Forty months on and after countless ‘poor-us-it’s-not-fair’ plaints from the SNP, there is still no sign of the hoped-for Brexit effect. Still no indication that the infinite patience approach is paying off. Scotland’s metaphorical cheeks are raw from being ever more viciously slapped by the British political elite. And still we are assured that stoically accepting yet more abuse is the winning strategy.

Eventually, we are told, people will realise the economic cost of Brexit and make the calculation that independence is a viable alternative. But Scotland’s cause is a matter of principle, not policy. It cannot be reduced to a pound value. To make that cause about economics rather than the anti-democratic injustice of the Union is to rip the heart from it and replace it with a calculator.

Whatever their conceit of themselves, people don’t vote on the basis of facts and figures. They vote on the basis of feelings. Their decisions come down to where they sit on the spectrum of fear/hope. They can feel enthusiastic. Or they can feel angry. Or they can feel despondent. It is that feeling which informs and drives their choices and not the mass of confusing, conflicting, contradictory data that is thrown at them. The graphs and charts and spreadsheets are useful only as a way of rationalising decisions made on the basis of how they feel.
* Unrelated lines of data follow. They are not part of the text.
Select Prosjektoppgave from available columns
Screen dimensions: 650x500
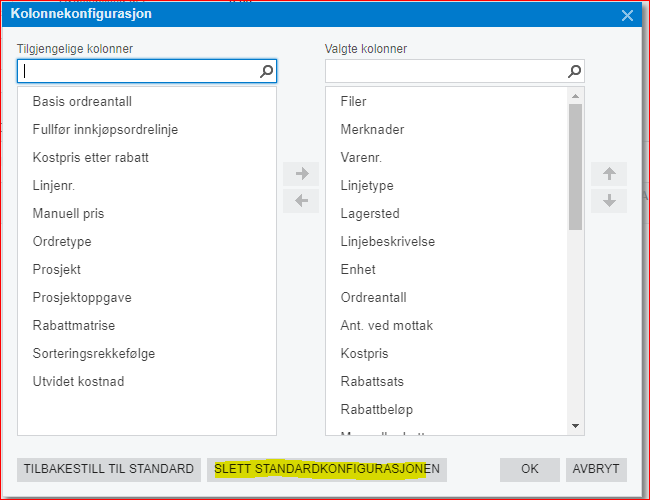pos(82,297)
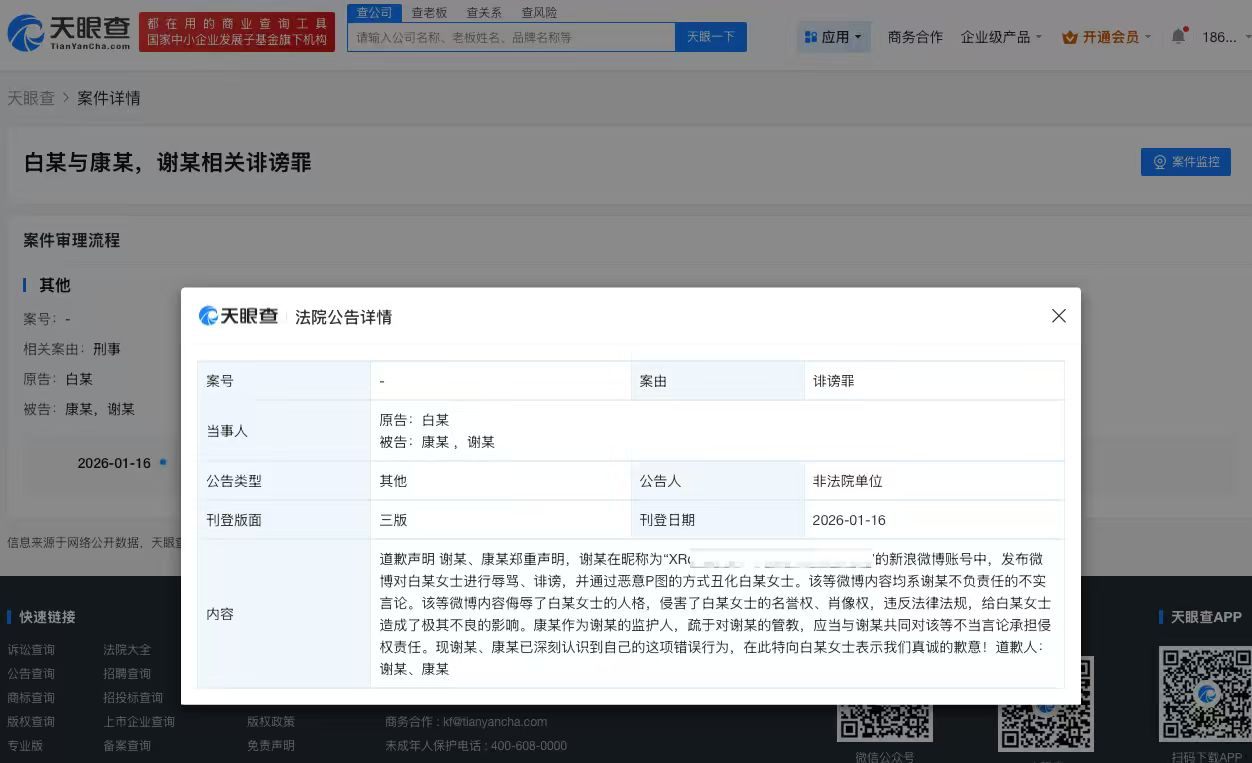
Task: Switch to the 查老板 tab
Action: [430, 12]
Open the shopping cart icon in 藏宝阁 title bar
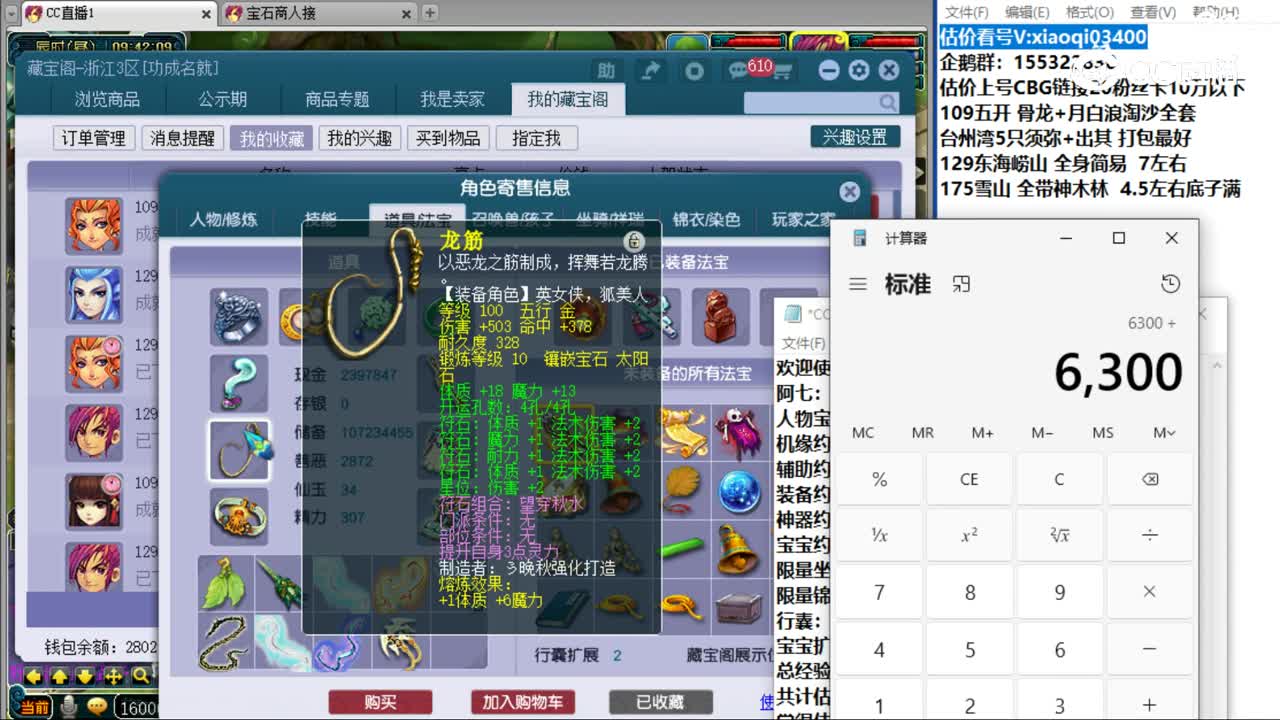 click(783, 72)

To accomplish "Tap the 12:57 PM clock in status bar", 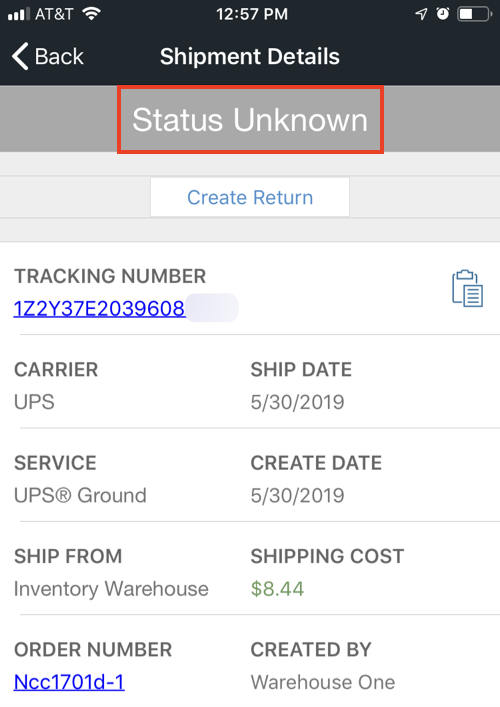I will [x=252, y=14].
When it comes to the EU, the vast majority of people don’t feel anything very much. A relatively tiny number are fervently opposed. Almost none have strong feelings in favour. Wrapping Scotland’s cause in Brexit was a sure way of damping down the fire that was lit eight years ago, and which still blazed in the aftermath of the 2014 referendum. Unless that was the intention – which I do not suppose to be the case – then the SNP’s obsessive focus on Brexit must be considered a serious misjudgement.